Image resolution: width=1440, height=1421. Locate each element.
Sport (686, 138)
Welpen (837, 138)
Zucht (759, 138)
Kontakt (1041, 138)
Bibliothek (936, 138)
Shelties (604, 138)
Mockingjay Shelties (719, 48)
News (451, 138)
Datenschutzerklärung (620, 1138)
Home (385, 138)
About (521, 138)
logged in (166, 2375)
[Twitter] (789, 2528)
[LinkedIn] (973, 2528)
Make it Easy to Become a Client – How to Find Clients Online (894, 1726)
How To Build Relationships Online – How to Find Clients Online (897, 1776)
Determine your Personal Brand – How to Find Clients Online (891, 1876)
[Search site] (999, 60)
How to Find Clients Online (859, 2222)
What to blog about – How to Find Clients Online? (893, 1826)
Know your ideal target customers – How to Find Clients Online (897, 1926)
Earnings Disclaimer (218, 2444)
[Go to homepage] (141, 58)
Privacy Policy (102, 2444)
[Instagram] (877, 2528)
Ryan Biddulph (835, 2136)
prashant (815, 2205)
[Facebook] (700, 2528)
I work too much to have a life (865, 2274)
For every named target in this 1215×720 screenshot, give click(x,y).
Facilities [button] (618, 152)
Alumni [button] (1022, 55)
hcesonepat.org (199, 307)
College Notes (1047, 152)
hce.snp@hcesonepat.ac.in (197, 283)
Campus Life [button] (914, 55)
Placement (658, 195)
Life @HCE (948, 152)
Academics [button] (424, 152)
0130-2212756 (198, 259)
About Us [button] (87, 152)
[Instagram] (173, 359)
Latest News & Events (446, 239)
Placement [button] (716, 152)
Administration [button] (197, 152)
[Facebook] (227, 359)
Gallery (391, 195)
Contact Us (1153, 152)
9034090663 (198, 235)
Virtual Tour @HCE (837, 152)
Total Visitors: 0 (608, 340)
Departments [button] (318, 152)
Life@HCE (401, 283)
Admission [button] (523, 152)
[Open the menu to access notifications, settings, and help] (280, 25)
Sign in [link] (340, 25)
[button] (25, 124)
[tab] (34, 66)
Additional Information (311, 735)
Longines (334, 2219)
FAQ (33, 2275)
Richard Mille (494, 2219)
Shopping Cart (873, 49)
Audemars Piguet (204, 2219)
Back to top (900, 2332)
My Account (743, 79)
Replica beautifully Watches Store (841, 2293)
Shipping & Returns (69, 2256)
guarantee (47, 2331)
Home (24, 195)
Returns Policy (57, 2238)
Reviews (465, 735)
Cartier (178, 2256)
************
> _Your instructions_: Pick out every row above that contains the string "Online" and copy each one in full. Only matches with the same uppercase and lowercase letters count.

> _Complete answer_:
Make it Easy to Become a Client – How to Find Clients Online (894, 1726)
How To Build Relationships Online – How to Find Clients Online (897, 1776)
Determine your Personal Brand – How to Find Clients Online (891, 1876)
How to Find Clients Online (859, 2222)
What to blog about – How to Find Clients Online? (893, 1826)
Know your ideal target customers – How to Find Clients Online (897, 1926)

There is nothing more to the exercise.